I can provide any output, scripts, help, etc to reproduce and
track down the issues I encountered. I would like to get to
the point where we ran the analyser as part of our automated
build process on RTEMS.

Thanks.

Thanks.

--joel sherrill
RTEMS

Hi Joel,

First, sorry for not replying sooner to your earlier email. I appreciate your efforts in trying to get scan-build to work on RTEMS. Unfortunately, scan-build is something I can't allocate many cycles to these days, but I'll try and address some of your meta-level concerns, which will hopefully let you know whether or not to investing any more energy into trying to get it to work with RTEMS is worthwhile. Note that scan-build is different from the static analyzer itself; scan-build is just the driver to run the static analyzer from the command line for non-Xcode projects.

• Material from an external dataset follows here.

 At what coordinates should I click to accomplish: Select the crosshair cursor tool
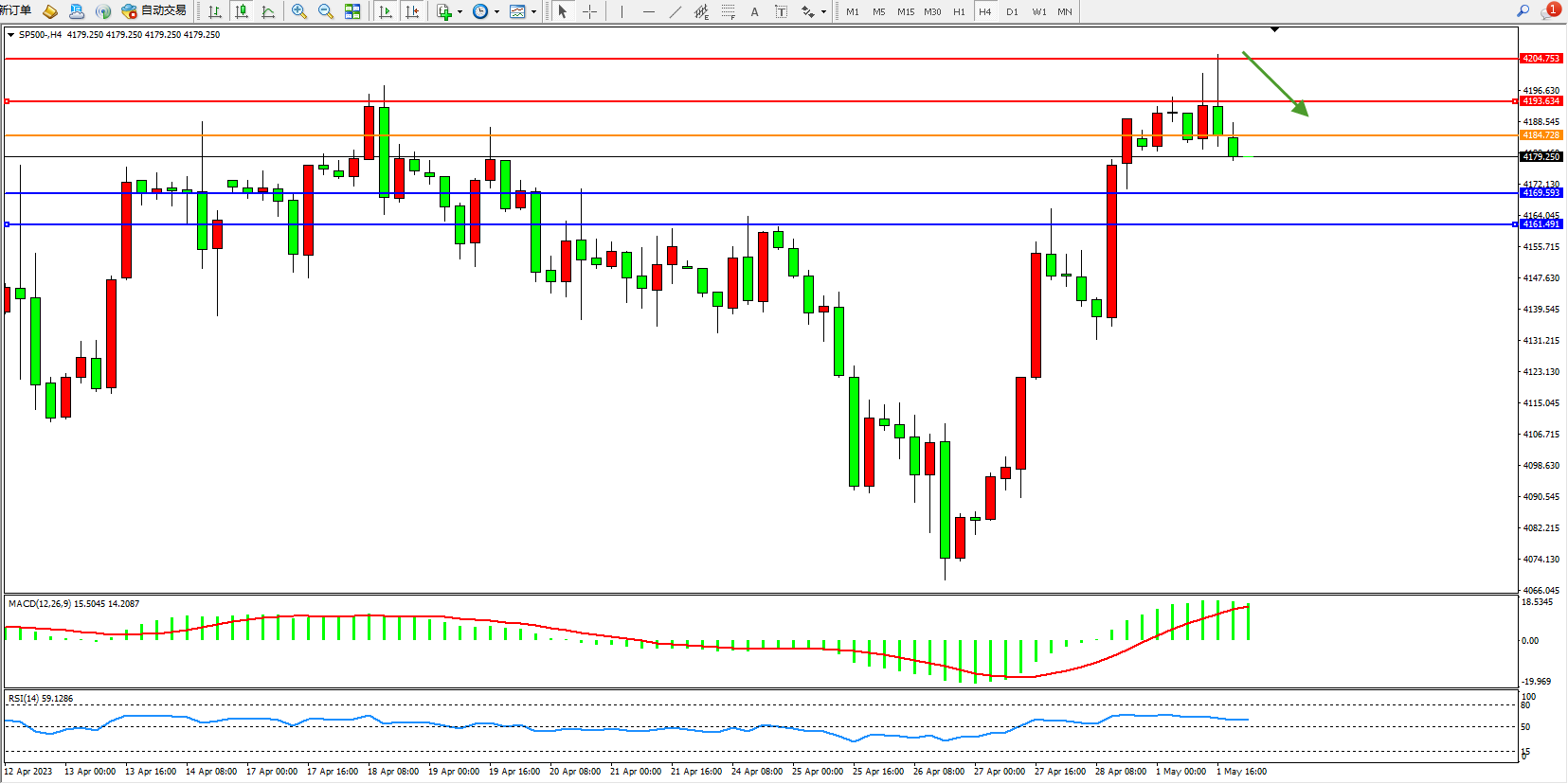click(x=589, y=11)

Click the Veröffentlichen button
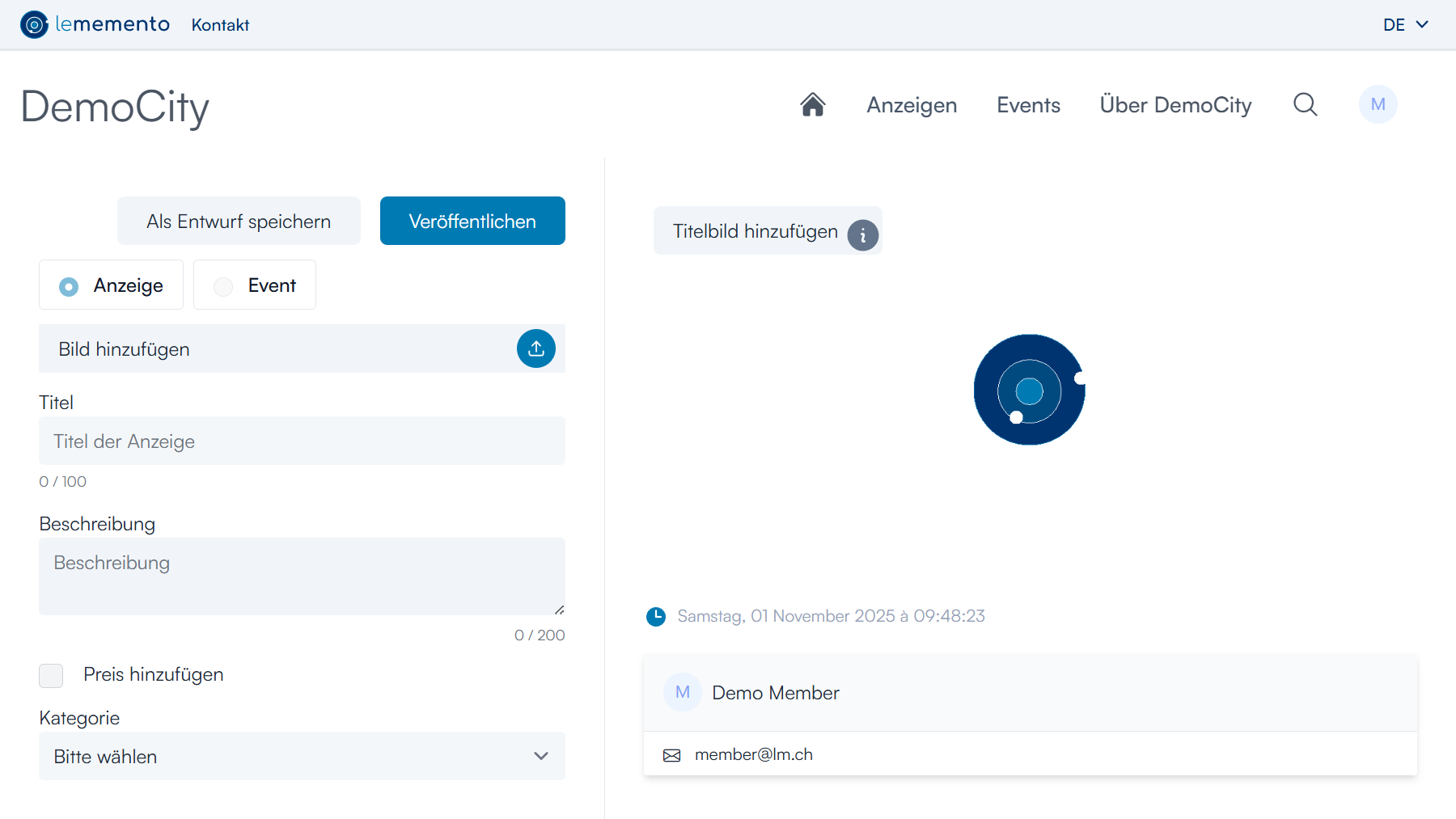[x=472, y=221]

As you probably inferred, scan-build is meant to have a similar interface to cov-build, which comes with Coverity Prevent. That said, it is nowhere near that level of functionality as far as being able to transparently fit into your build. First, cov-build does actual process interposition to intercept uses of the compiler in the build, while scan-build simply overrides the environment variable CC so that your build uses ccc-analyzer (which then in turn uses 'clang' for analysis and gcc for compilation) instead of the default compiler. It's a total hack and is not a general solution, but it was good enough to get things basically working a couple years ago when I was just bringing up the analyzer.

When I wrote scan-build, my intention was to get some basic analysis functionality working on the Mac. Since scan-build seemed generally useful enough that other people could try it out on other platforms, I was happy to make it publicly available and put some documentation on the clang-analyzer.llvm.org web page. That said, it really is a hack, and has become less important on the Mac once the static analyzer could be run directly within Xcode. Obviously it is still useful on other platforms (and even on the Mac for non-Xcode projects), but I haven't had the bandwidth for a while to do any major work on scan-build. I also don't have the resources (both time and machines) to support getting the analyzer working on other platforms, although I fully encourage others in making that happen.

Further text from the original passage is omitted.